Louisville's Kevin Ware resting after surgery on broken leg
Kevin Ware is already up and walking, and he's got a nice souvenir to keep him company until he's cleared to return to Louisville.

Kevin Ware is already up and walking, and he's got a nice souvenir to keep him company until he's cleared to return to Louisville.
Cardinals coach Rick Pitino brought the Midwest Regional championship trophy when he visited Ware, who remains hospitalized after surgery to repair the gruesome fracture in his right leg suffered in the Louisville's 85-63 win over Duke on Sunday.
"He was real excited about [the trophy]," Pitino said after visiting Ware Monday morning. "I said to him, 'You want me to bring it back or stay with you?' He said, 'It's staying with me.' I said, 'All right - just make sure you don't lose it.' "
During a two-hour surgery Sunday night, doctors reset Ware's broken tibia and inserted a rod into the bone. Because the bone broke through the skin, Pitino said, doctors are monitoring Ware to make sure no infection develops. If there are no complications, he should be released Tuesday.

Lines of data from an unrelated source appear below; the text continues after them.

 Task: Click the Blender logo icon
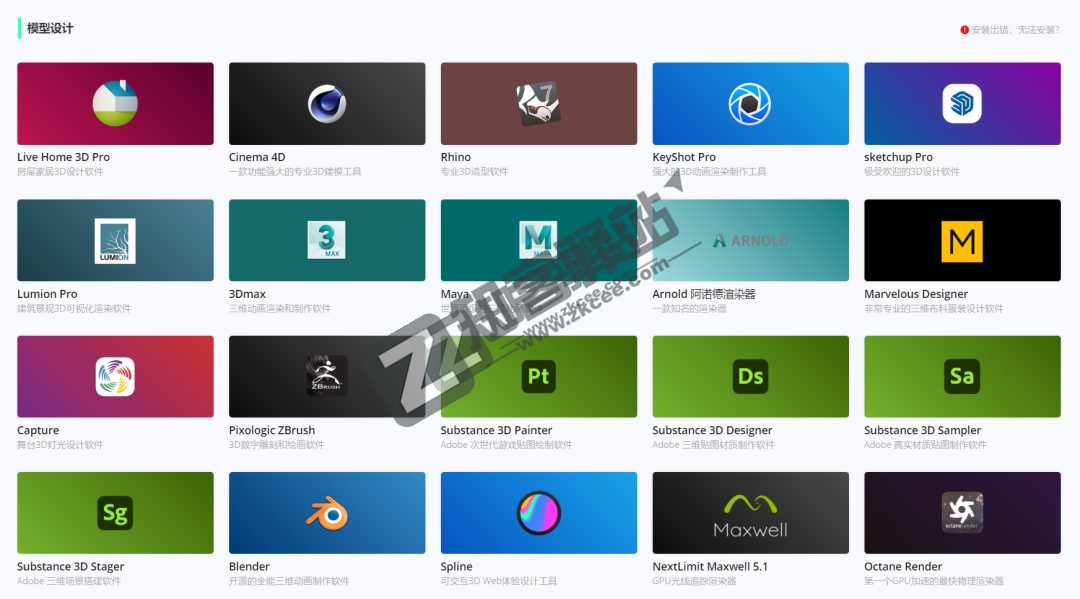pos(327,514)
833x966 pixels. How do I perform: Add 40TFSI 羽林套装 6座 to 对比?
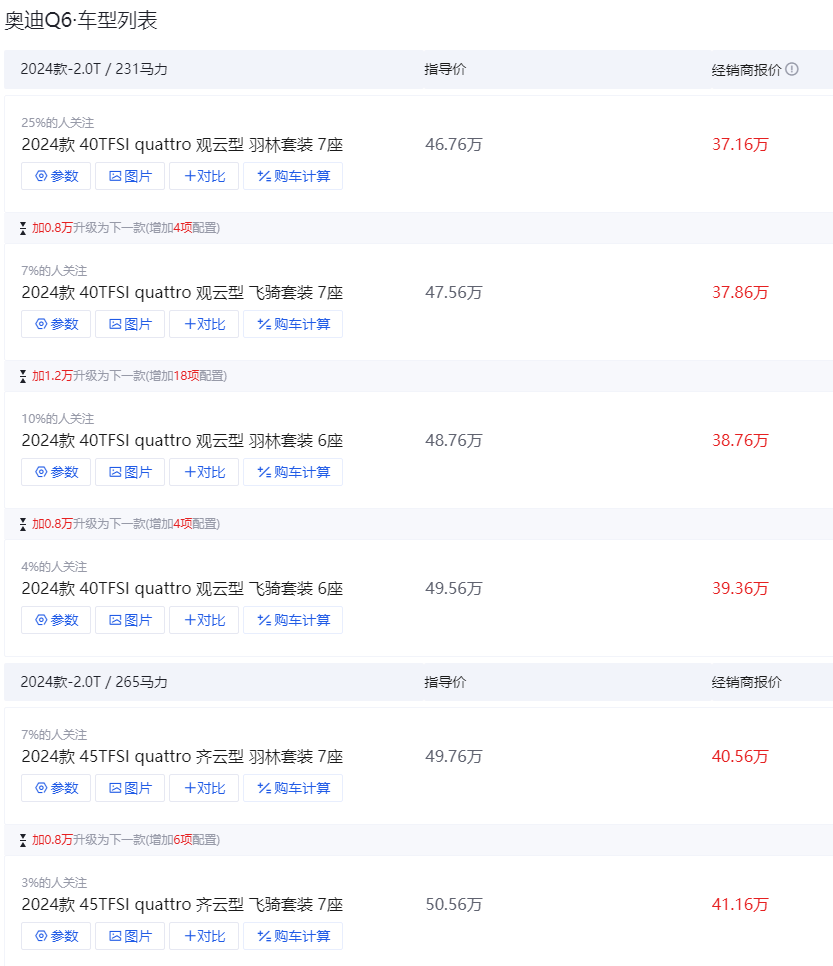click(x=204, y=472)
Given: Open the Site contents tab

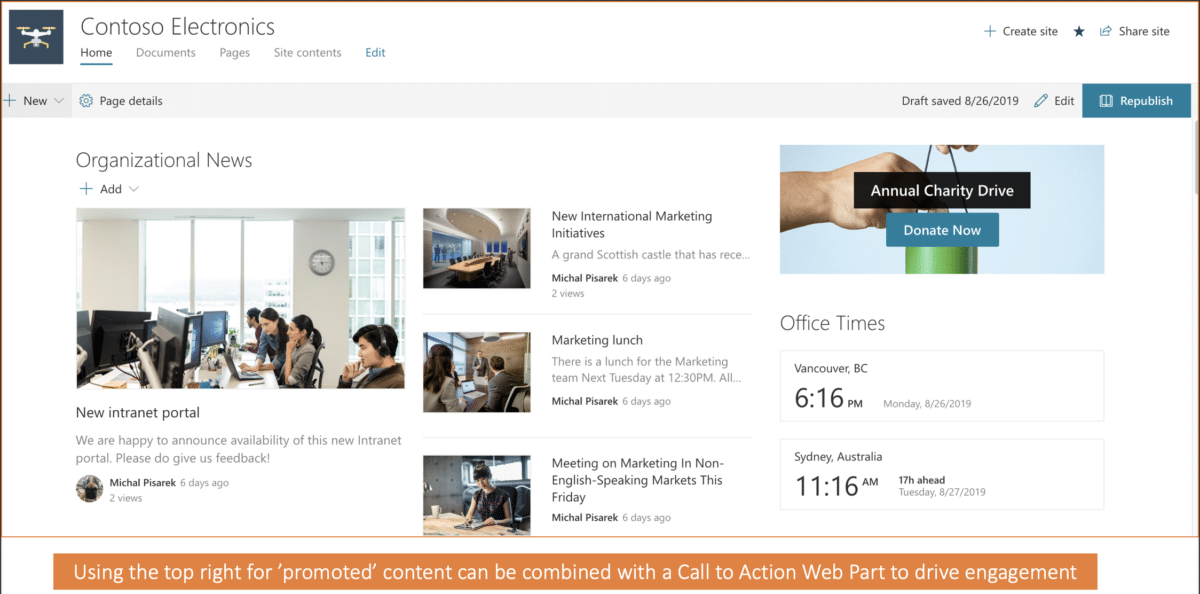Looking at the screenshot, I should click(x=307, y=52).
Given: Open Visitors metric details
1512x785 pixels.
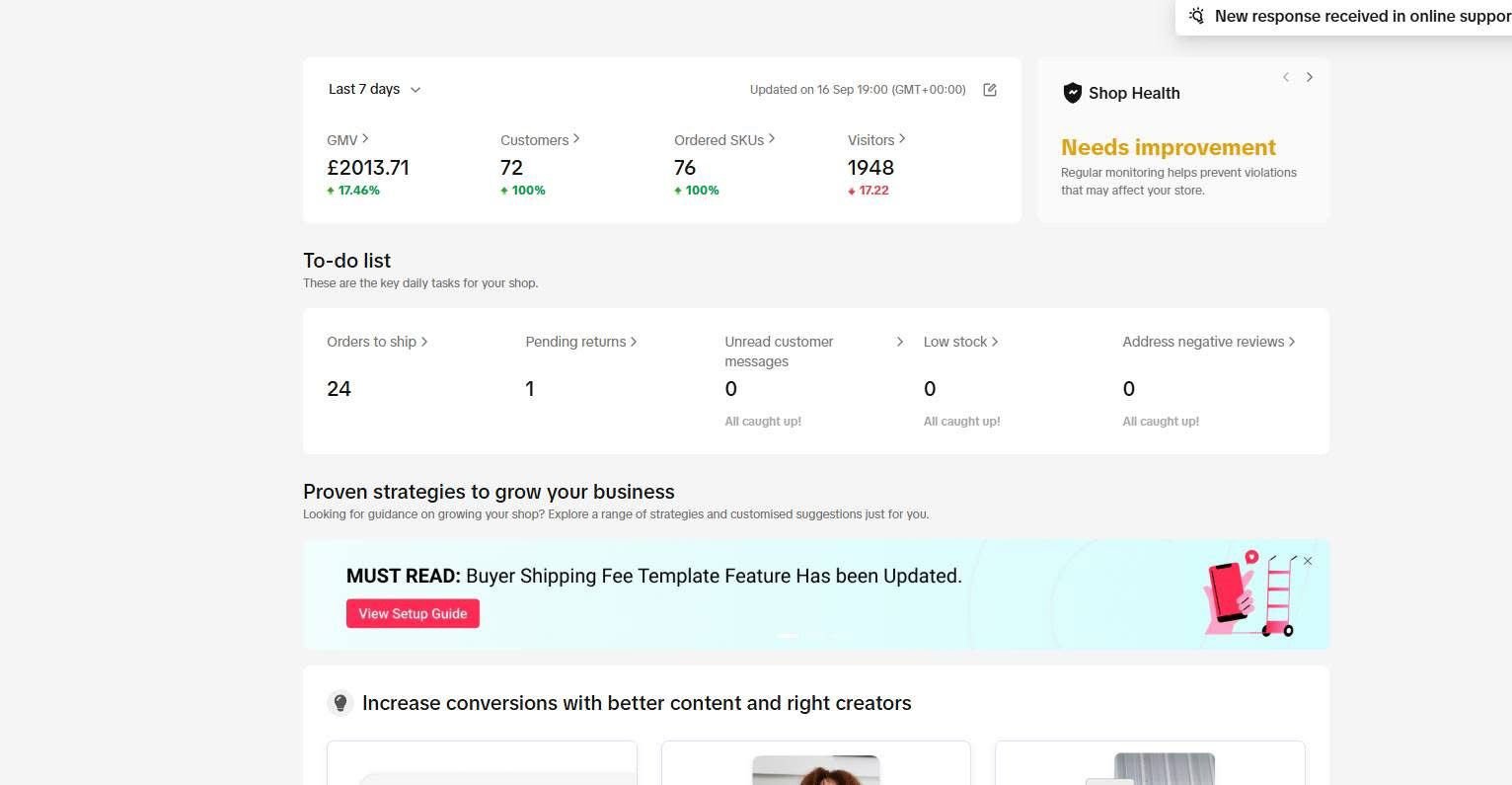Looking at the screenshot, I should (876, 140).
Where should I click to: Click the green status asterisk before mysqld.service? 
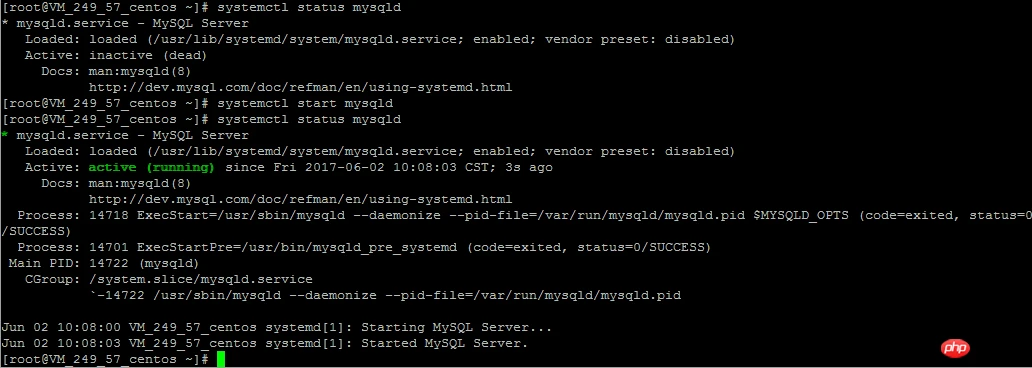coord(5,136)
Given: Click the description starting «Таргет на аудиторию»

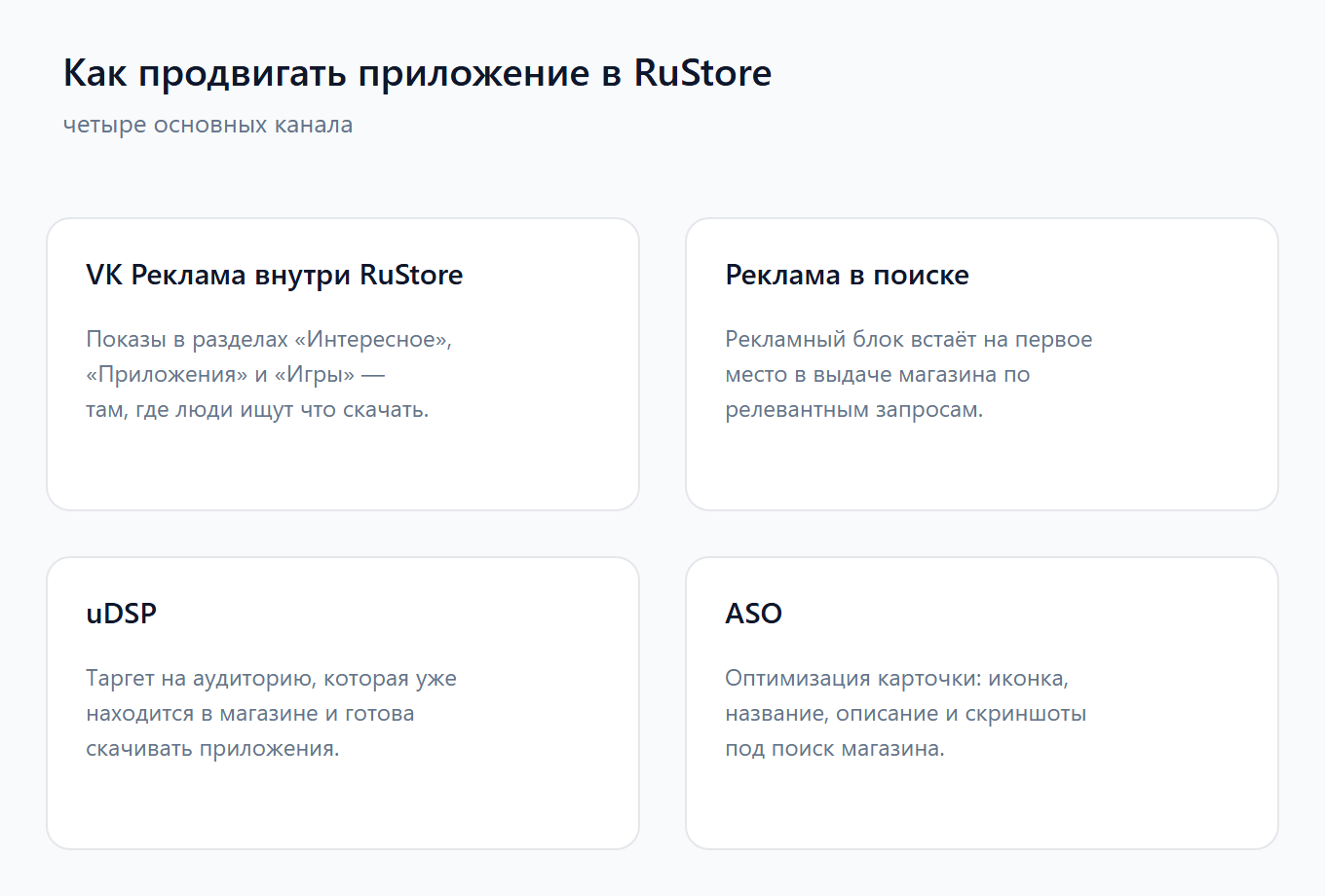Looking at the screenshot, I should (x=271, y=713).
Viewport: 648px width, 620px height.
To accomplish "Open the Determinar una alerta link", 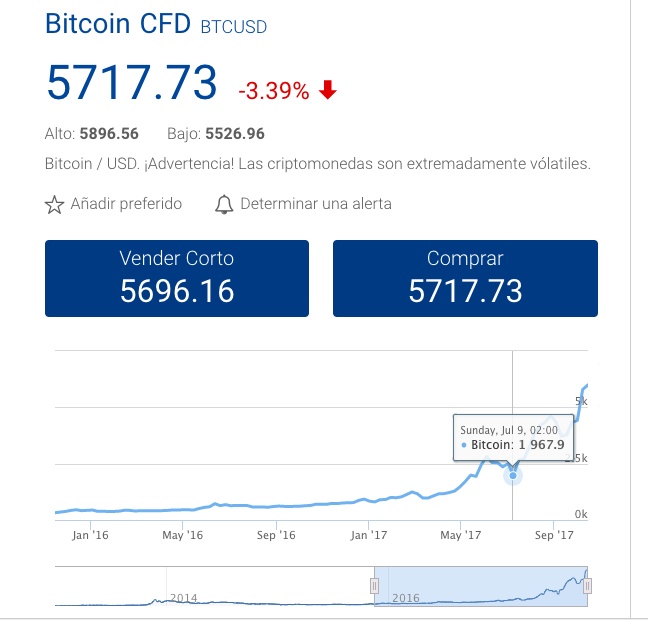I will 316,204.
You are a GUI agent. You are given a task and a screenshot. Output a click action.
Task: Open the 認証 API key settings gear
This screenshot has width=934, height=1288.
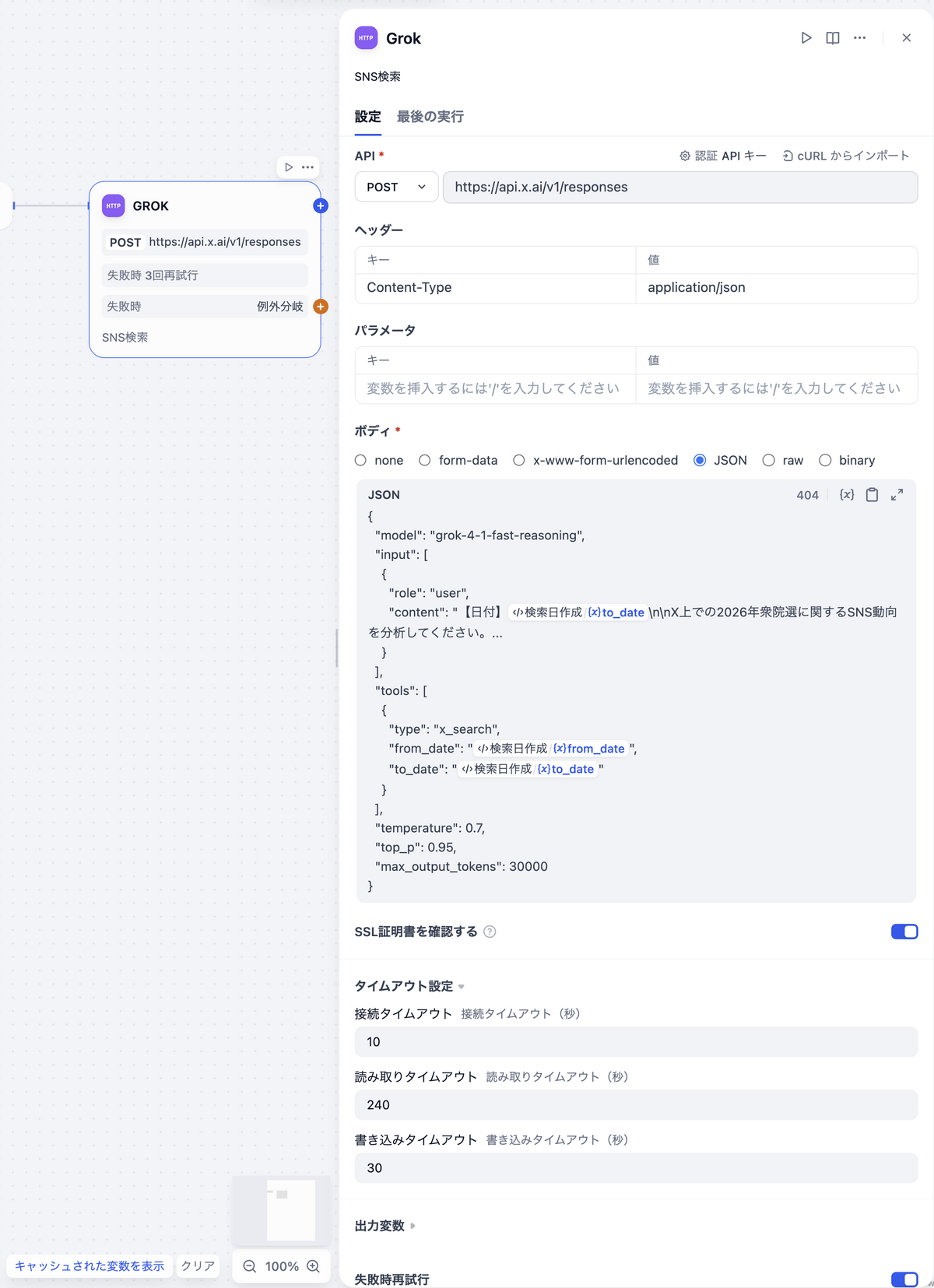tap(686, 155)
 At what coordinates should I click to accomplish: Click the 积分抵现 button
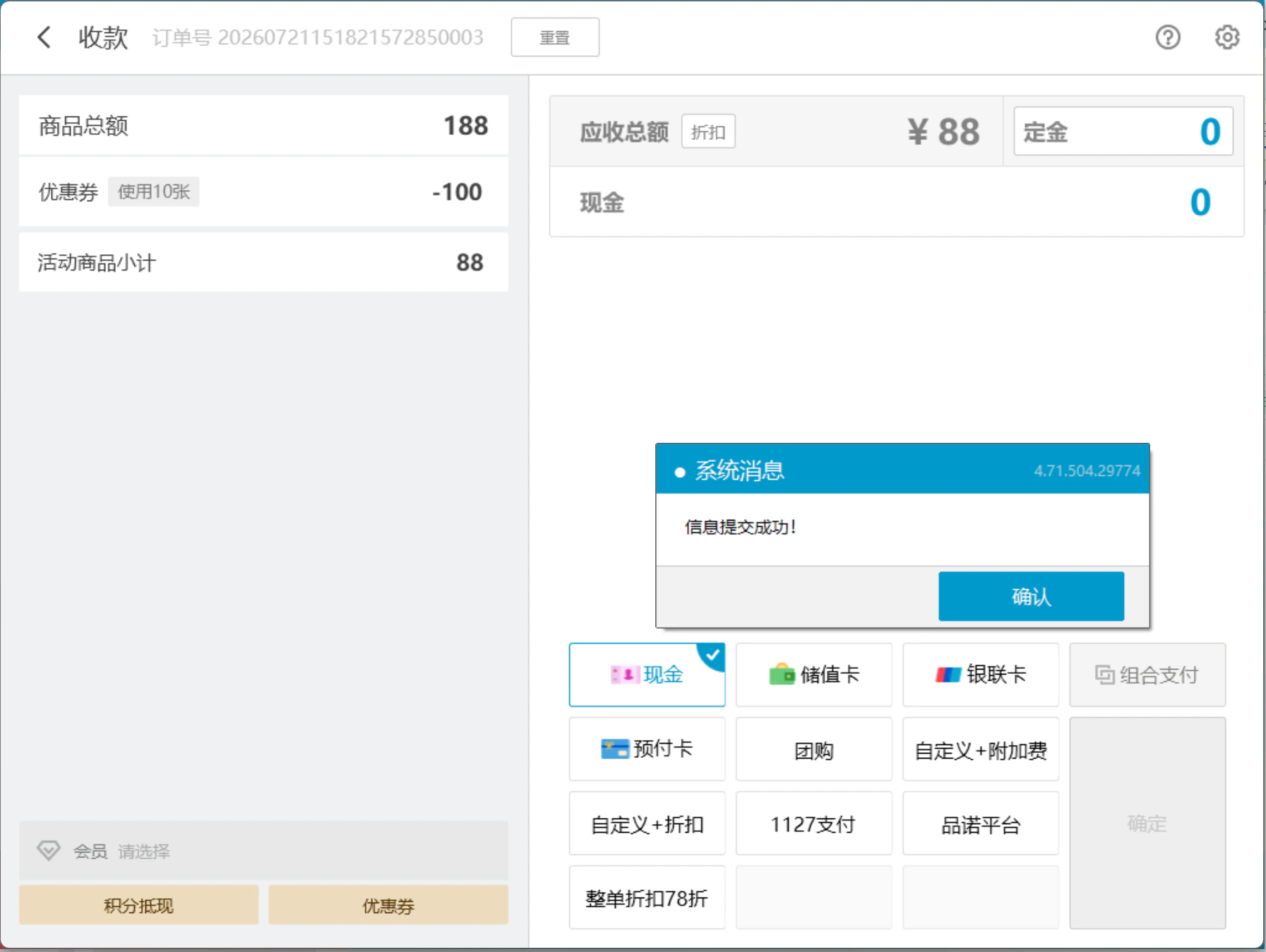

The Cardinals plan to leave for the Final Four in Atlanta on Wednesday night, and Pitino said they expect to have Ware with them. Ware is originally from the Bronx, but he moved to the Atlanta area before high school.
"He gets to go home, be with his family and be with us on the bench," Pitino said. "He's in very good spirits and anxious to get out of the hospital and get back with the guys."
Ware's right leg snapped in the first half of the Midwest final when he landed awkwardly after trying to contest a three-point shot.
But before Ware was wheeled off the court on a stretcher, he repeatedly urged the Cardinals to "just go win the game." They did, beating the Blue Devils to reach their second straight Final Four, and they said afterward there was no way they could have let Ware down.
"Right before the surgery, when he was able to watch the players at the press conference, the nurses and doctors told me that was the first time he broke down and cried, when the players were talking about him," Pitino said.
Ware's girlfriend stayed with him overnight, and his mother and her husband arrived Monday.
While some have speculated that Ware could have had a previous stress fracture that left him predisposed to such an injury, Pitino discounted that, saying there was "nothing prior."
"Basically his leg went one way and his shoe went another and the bone split," Pitino said. "There's no preexisting thing that makes it do that."